#### PROBLEM REQUIREMENTS:
Copy, from the listing, every line in which the string "Bikes" is present.

#### DATA SUPPLIED:

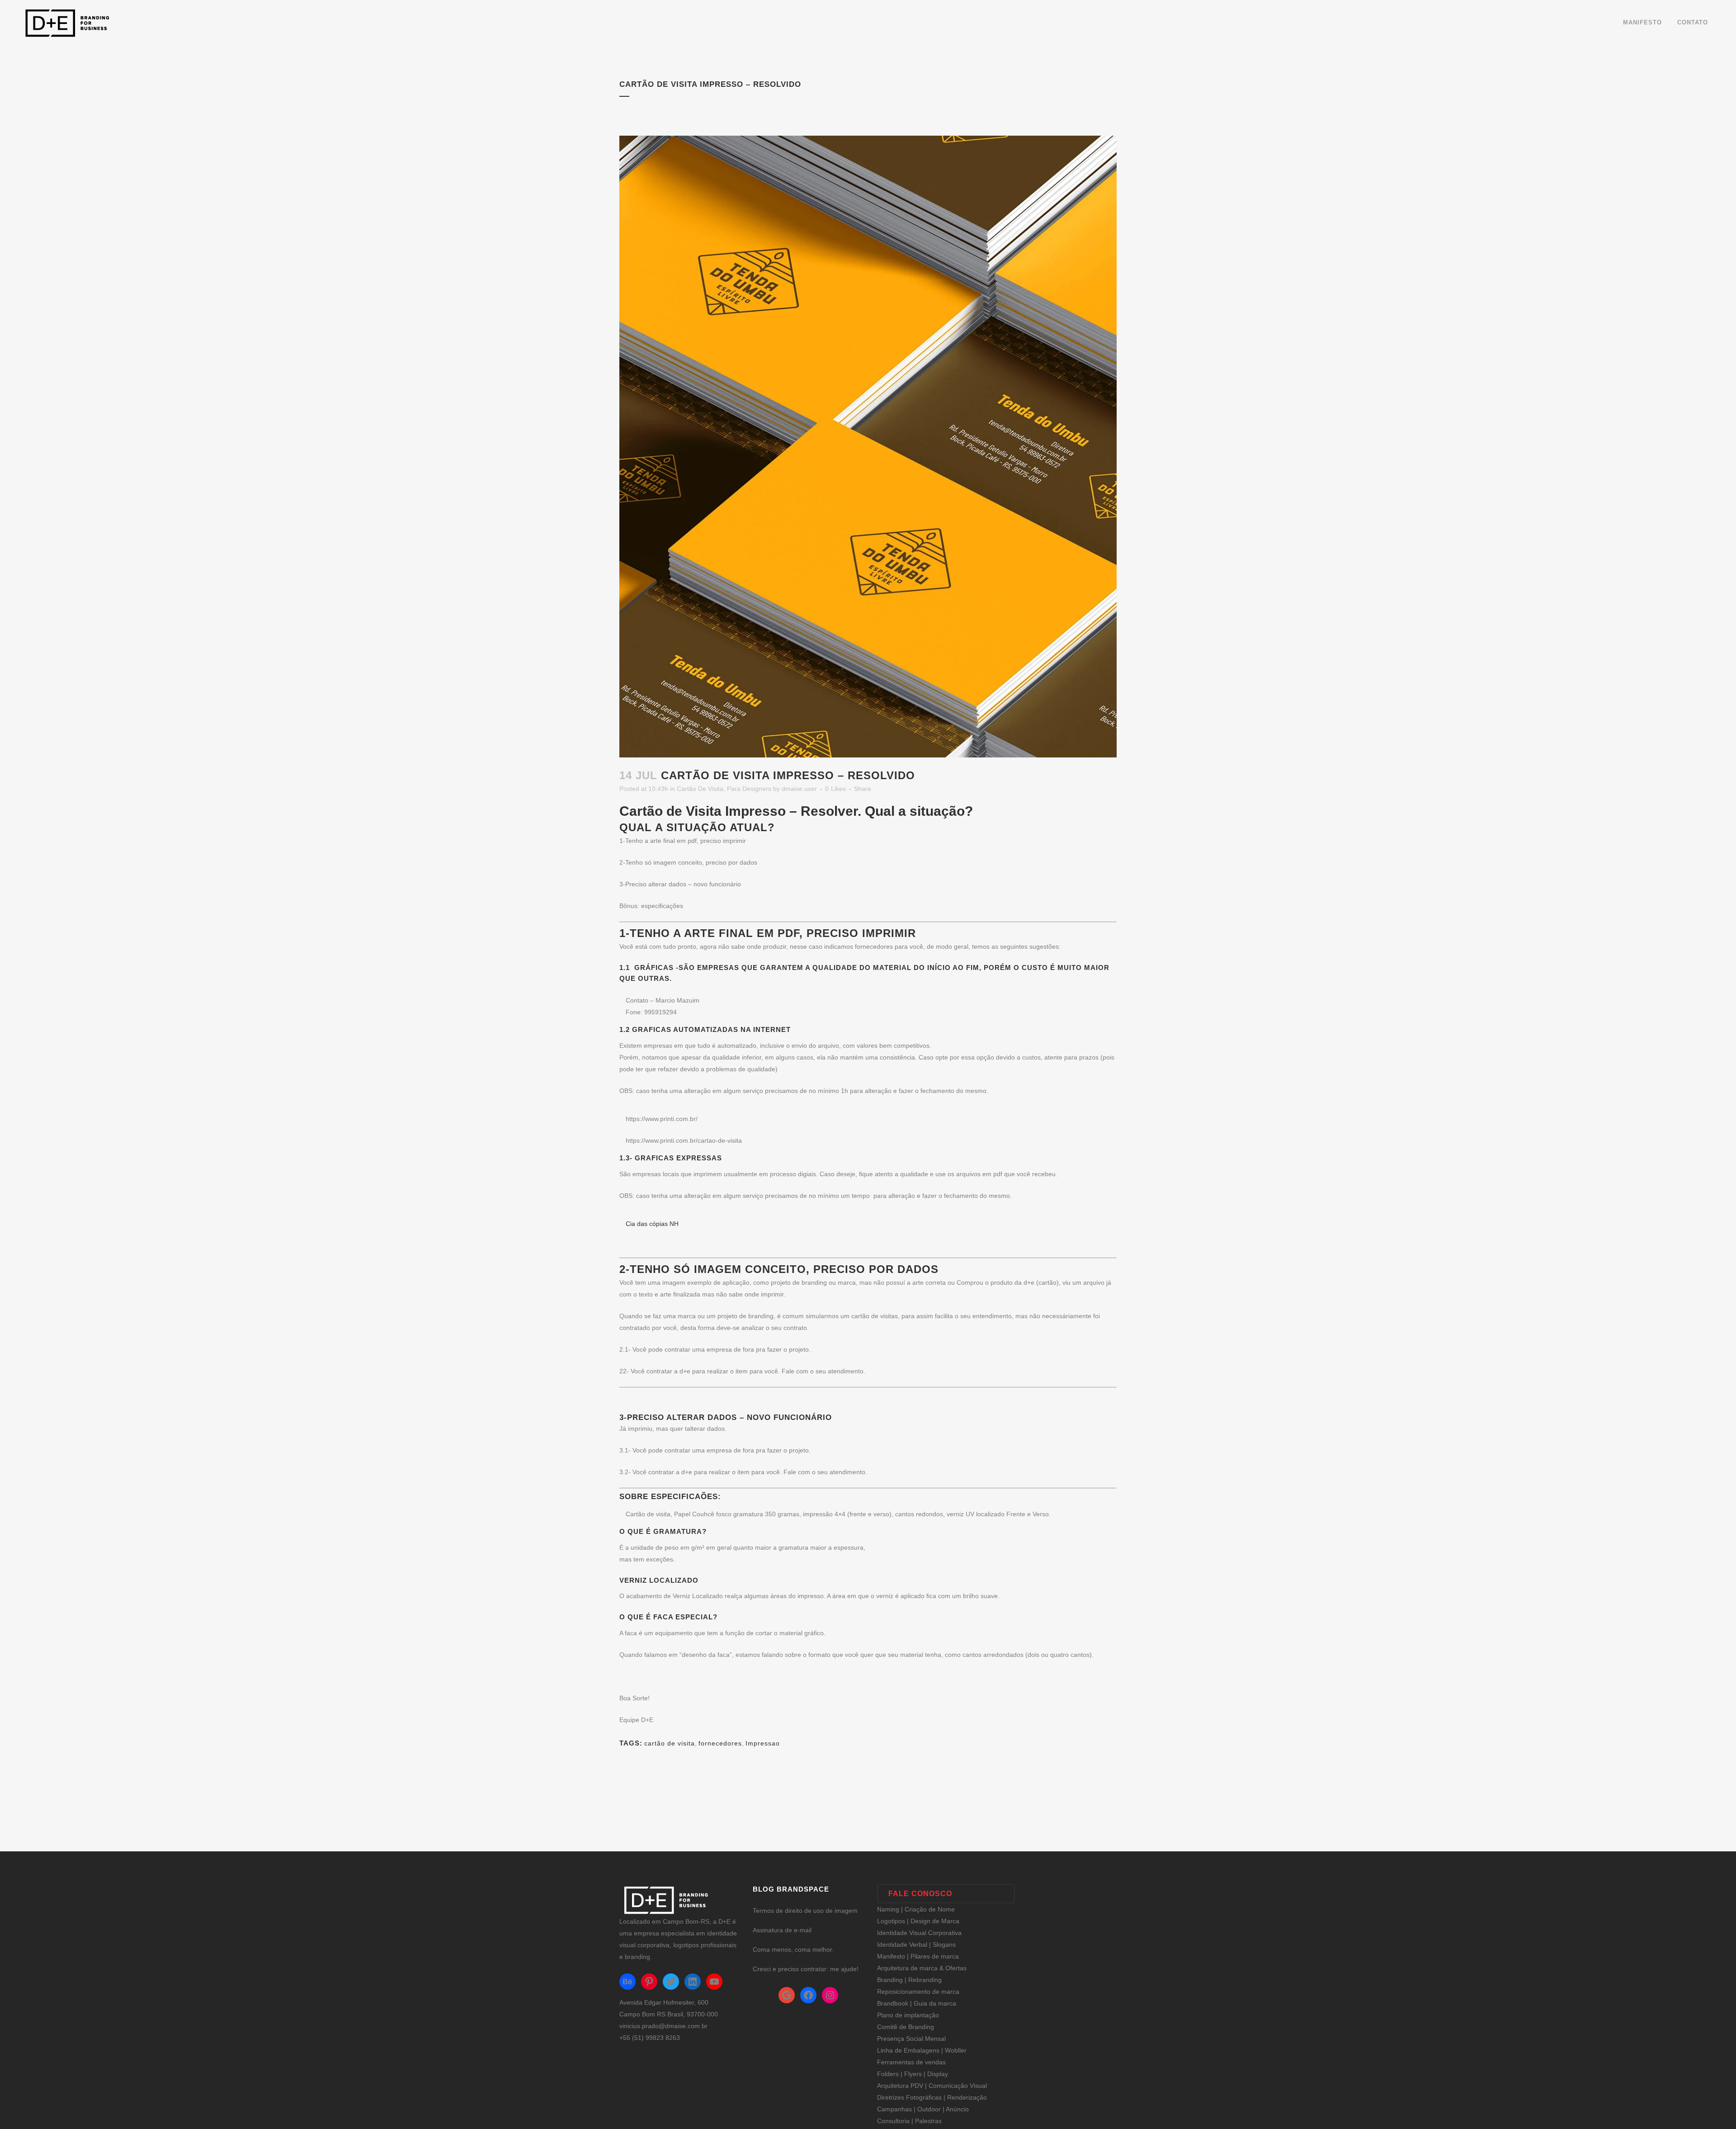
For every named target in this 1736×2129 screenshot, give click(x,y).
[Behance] (627, 1981)
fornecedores (720, 1743)
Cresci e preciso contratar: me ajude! (806, 1969)
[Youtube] (714, 1981)
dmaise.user (799, 788)
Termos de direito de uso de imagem (805, 1910)
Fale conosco (920, 1893)
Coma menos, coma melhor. (793, 1949)
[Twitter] (671, 1981)
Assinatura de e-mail (782, 1930)
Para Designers (749, 788)
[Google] (786, 1995)
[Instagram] (830, 1995)
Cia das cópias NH (652, 1223)
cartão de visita (669, 1743)
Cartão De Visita (700, 788)
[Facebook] (808, 1995)
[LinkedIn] (692, 1981)
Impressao (762, 1743)
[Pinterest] (649, 1981)
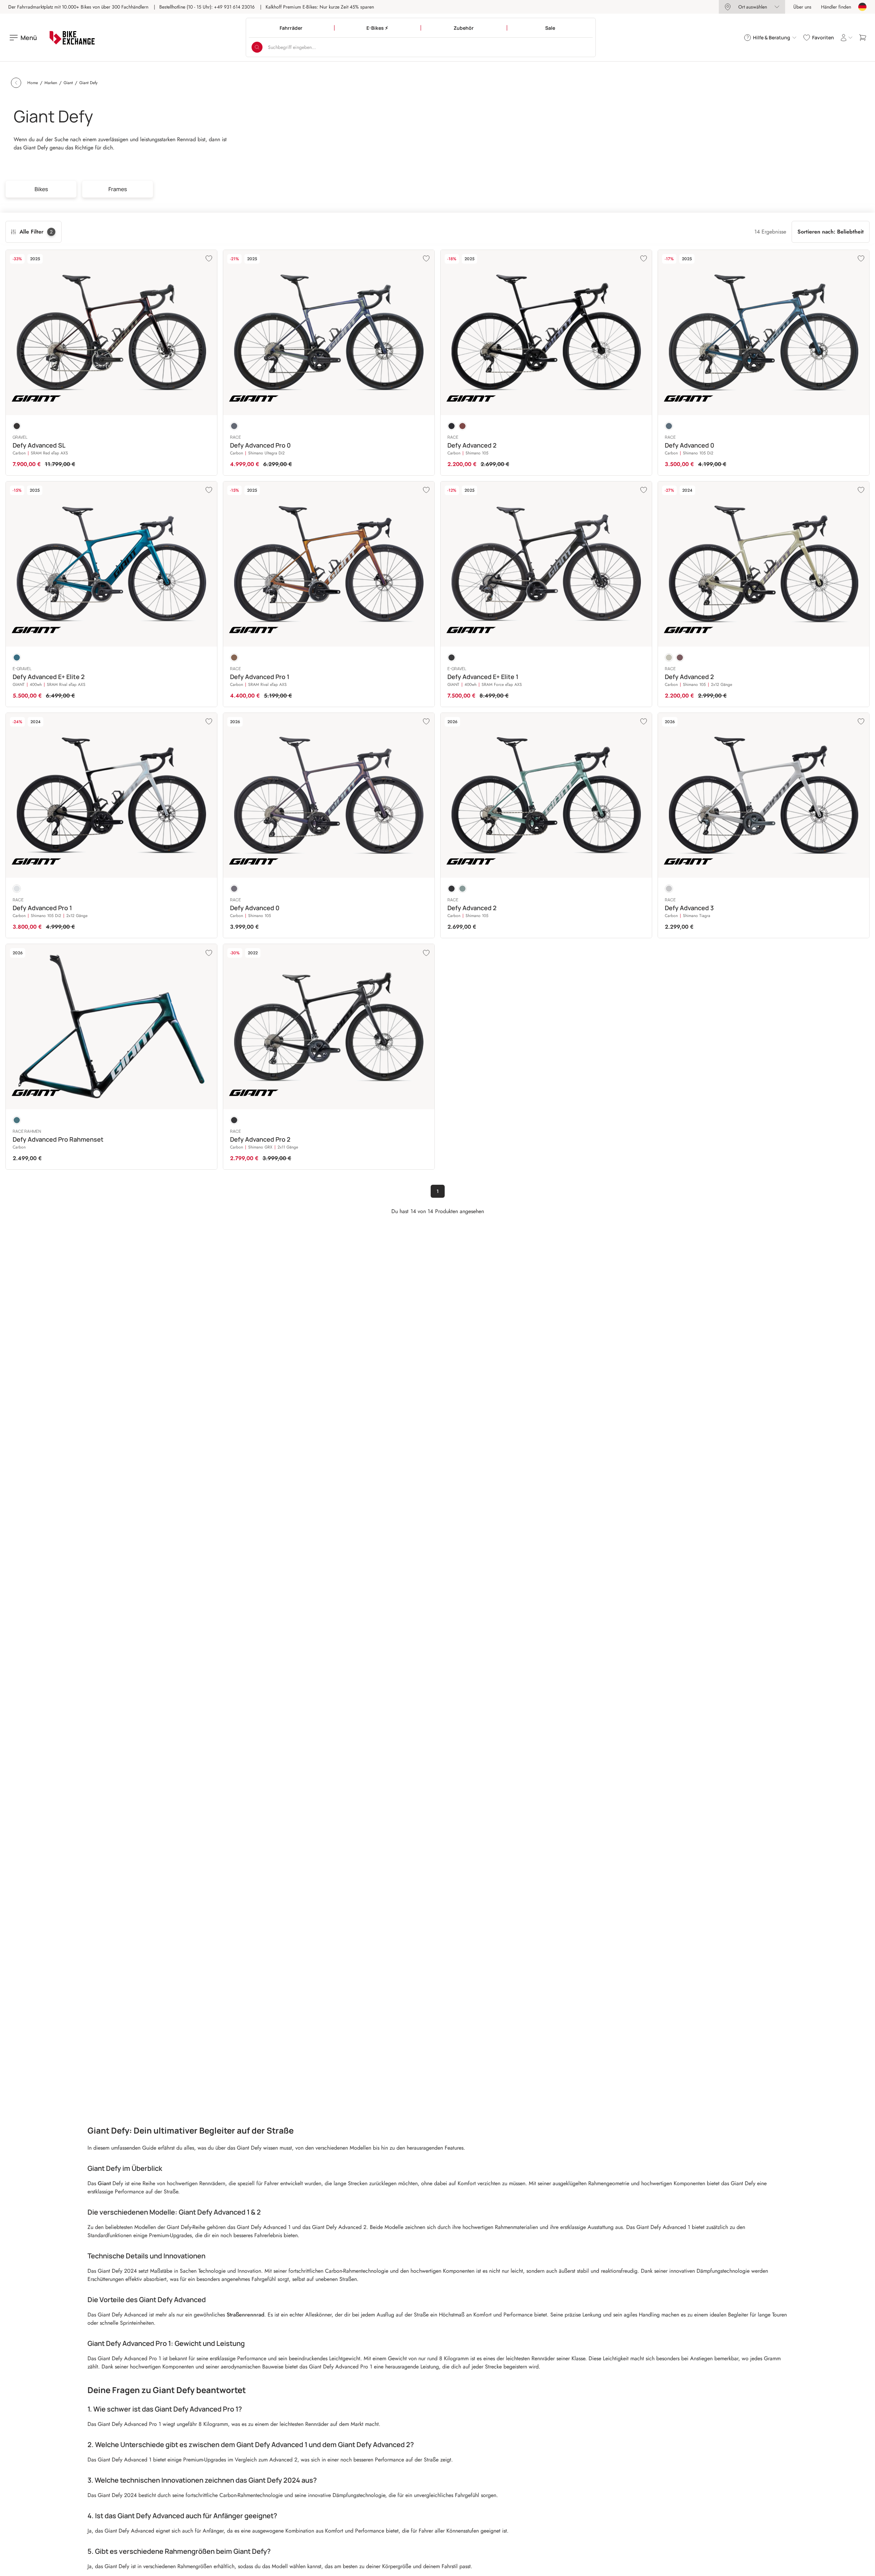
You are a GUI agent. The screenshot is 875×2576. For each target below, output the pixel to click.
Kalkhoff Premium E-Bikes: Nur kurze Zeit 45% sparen (320, 6)
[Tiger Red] (679, 657)
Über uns (802, 6)
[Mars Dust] (462, 426)
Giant (105, 2183)
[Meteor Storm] (234, 657)
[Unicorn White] (16, 889)
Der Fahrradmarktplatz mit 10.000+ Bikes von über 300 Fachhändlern (78, 6)
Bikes (41, 189)
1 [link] (437, 1191)
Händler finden (836, 6)
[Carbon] (451, 426)
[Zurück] (16, 83)
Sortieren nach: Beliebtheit (830, 232)
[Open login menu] (846, 38)
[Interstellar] (234, 426)
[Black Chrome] (234, 1120)
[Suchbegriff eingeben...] (257, 47)
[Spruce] (462, 889)
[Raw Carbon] (451, 657)
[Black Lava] (16, 426)
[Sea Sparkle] (16, 657)
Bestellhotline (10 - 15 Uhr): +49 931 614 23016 (207, 6)
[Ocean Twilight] (668, 426)
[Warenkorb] (863, 38)
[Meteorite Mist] (234, 889)
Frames (117, 189)
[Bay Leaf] (668, 657)
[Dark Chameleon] (16, 1120)
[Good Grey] (668, 889)
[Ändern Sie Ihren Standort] (862, 6)
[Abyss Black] (451, 889)
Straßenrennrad (245, 2315)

#### ANSWER BELOW:
Kalkhoff Premium E-Bikes: Nur kurze Zeit 45% sparen (320, 6)
Der Fahrradmarktplatz mit 10.000+ Bikes von über 300 Fachhändlern (78, 6)
Bikes (41, 189)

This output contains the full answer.